Dr John Bates was one of two NOAA ‘principal scientists’ working on climate change

Revelations by the Mail on Sunday about how world leaders were misled over global warming by the main source of climate data have triggered a probe by the US Congress.

Republican Lamar Smith, who chairs the influential House of Representatives Committee on Science, Space and Technology, announced the inquiry last week in a letter to Benjamin Friedman, acting chief of the organisation at the heart of the MoS disclosures, the National Oceanic and Atmospheric Administration (NOAA).

He renewed demands, first made in 2015, for all internal NOAA documents and communications between staff behind a controversial scientific paper, which made a huge impact on the Paris Agreement on climate change of that year, signed by figures including David Cameron and Barack Obama.

The paper – dubbed the ‘Pausebuster’ – claimed that contrary to what scientists had been saying for several years, there was no ‘pause’ or ‘slowdown’ in the rate of global warming in the early 21st Century, and that in fact it had been taking place even faster than before.

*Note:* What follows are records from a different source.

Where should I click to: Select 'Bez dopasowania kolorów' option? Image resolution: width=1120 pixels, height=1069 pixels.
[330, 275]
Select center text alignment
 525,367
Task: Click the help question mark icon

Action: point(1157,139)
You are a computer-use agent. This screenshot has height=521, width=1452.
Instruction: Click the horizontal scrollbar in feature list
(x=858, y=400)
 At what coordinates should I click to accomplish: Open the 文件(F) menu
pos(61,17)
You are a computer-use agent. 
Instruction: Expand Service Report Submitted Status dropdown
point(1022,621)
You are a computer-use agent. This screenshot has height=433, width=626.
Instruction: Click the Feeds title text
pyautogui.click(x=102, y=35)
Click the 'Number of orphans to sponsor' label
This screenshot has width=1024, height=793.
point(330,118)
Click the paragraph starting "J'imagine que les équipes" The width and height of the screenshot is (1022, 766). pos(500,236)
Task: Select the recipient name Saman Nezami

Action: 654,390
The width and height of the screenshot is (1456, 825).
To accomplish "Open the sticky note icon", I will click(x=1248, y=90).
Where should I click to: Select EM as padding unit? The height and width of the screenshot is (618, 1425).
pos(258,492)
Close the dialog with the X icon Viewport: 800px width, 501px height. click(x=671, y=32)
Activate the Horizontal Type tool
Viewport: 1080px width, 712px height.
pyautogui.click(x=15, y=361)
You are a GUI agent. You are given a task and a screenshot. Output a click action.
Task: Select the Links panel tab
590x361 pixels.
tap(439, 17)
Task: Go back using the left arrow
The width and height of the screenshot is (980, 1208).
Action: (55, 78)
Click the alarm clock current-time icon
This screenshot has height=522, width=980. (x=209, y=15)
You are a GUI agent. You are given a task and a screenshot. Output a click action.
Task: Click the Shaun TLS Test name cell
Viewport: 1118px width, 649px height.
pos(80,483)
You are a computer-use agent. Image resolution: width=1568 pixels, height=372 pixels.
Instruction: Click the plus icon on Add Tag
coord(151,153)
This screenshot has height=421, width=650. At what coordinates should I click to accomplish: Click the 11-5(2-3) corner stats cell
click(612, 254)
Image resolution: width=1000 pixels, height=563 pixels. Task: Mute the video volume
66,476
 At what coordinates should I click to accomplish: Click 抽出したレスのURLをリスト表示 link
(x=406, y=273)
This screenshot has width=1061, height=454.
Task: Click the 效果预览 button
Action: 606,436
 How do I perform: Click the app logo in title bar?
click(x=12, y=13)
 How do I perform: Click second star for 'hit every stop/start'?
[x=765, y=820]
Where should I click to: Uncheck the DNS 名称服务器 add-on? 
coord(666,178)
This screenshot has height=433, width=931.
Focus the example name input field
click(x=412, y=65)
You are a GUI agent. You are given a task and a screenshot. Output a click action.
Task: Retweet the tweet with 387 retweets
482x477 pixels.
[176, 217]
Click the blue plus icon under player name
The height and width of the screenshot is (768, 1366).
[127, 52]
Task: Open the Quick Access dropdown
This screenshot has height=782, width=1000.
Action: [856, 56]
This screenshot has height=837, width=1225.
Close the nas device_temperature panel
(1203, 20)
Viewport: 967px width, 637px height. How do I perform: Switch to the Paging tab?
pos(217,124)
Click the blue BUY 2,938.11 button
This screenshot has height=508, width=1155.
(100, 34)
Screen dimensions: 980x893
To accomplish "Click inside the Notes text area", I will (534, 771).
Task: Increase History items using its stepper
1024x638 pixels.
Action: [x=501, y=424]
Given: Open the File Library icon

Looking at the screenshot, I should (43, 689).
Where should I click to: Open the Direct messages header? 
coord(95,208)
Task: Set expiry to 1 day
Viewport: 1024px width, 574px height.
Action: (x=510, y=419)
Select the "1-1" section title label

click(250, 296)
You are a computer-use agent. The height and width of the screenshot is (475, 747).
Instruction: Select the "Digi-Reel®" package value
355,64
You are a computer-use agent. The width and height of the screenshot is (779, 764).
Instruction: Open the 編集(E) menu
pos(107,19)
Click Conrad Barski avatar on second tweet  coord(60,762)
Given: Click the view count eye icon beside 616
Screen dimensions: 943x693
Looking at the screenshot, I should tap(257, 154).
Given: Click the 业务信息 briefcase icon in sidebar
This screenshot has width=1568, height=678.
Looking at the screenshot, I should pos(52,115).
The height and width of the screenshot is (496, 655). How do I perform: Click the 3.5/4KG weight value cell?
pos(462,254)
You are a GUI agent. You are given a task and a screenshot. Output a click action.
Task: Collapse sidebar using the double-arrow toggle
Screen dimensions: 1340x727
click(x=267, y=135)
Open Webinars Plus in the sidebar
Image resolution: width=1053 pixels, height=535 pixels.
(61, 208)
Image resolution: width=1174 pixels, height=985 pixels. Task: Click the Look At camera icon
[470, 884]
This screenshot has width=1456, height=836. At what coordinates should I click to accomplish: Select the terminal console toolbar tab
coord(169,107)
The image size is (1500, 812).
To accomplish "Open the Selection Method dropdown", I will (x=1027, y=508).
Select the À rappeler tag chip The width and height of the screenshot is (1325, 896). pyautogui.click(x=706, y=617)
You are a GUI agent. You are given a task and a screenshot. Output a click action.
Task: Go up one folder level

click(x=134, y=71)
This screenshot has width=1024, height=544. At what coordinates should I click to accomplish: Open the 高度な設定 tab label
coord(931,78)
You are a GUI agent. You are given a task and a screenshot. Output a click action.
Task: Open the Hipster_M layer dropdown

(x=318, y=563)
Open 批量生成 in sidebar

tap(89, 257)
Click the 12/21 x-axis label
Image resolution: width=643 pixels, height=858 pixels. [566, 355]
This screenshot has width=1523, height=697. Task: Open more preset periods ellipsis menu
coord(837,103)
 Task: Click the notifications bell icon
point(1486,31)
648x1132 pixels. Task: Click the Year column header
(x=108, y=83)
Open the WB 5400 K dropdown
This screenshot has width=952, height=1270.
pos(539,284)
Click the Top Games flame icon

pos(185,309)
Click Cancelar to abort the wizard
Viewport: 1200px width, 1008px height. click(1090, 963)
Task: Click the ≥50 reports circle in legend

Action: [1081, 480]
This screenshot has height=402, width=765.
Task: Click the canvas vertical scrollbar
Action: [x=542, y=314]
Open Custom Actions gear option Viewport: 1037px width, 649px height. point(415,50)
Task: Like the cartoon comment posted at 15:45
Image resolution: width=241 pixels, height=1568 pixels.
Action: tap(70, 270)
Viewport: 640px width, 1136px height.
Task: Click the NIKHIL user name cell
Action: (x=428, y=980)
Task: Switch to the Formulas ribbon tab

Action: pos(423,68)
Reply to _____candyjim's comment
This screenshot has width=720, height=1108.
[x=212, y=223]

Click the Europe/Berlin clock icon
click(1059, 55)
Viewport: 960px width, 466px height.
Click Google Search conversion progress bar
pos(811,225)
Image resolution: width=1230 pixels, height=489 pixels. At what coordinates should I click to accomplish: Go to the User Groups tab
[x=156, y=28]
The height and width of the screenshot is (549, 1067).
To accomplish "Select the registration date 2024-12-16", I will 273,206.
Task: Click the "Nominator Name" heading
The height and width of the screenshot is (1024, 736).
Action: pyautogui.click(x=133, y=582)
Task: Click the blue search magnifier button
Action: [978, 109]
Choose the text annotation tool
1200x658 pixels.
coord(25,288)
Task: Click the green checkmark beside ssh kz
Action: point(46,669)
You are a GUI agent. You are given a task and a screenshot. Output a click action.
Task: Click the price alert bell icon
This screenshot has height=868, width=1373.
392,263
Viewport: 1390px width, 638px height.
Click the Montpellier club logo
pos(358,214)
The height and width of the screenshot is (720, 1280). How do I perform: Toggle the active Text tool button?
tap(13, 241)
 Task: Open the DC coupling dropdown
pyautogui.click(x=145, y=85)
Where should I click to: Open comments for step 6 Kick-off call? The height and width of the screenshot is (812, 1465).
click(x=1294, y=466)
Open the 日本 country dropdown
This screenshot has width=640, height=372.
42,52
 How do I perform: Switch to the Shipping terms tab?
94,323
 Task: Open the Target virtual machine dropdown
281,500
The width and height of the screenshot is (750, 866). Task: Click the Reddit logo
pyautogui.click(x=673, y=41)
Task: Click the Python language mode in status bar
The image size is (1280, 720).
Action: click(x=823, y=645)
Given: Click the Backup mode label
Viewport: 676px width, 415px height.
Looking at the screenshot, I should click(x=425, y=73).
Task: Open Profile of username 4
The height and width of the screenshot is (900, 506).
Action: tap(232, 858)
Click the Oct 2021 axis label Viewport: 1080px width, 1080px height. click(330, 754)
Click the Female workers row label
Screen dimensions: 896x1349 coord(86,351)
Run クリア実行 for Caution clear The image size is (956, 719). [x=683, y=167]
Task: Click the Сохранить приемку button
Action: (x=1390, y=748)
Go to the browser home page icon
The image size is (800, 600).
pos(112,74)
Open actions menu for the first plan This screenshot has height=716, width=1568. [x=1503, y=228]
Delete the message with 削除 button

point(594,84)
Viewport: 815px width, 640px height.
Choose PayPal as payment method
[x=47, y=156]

The ‘pause’ had been seized on by climate sceptics, because throughout the period, carbon dioxide emissions continued to rise.

This month, this newspaper revealed evidence from a whistleblower, Dr John Bates, who until the end of 2016 was one of two NOAA ‘principal scientists’ working on climate change, showing that the paper based its claims on an ‘unverified’ and experimental dataset measuring land temperatures, and on a then newly issued sea-temperature dataset that is now to be withdrawn and replaced because it exaggerates both the scale and speed of warming.

The ‘Pausebuster’ paper’s claims were trumpeted around the world when it was published by the journal Science in June 2015, six months before the UN Paris climate-change conference. Its assertions were highlighted in scientific briefings to officials who hammered out the Agreement – which commits the developed world to sweeping greenhouse-gas emissions cuts and pledges an additional £80 billion every year in ‘climate-related’ aid to poor nations.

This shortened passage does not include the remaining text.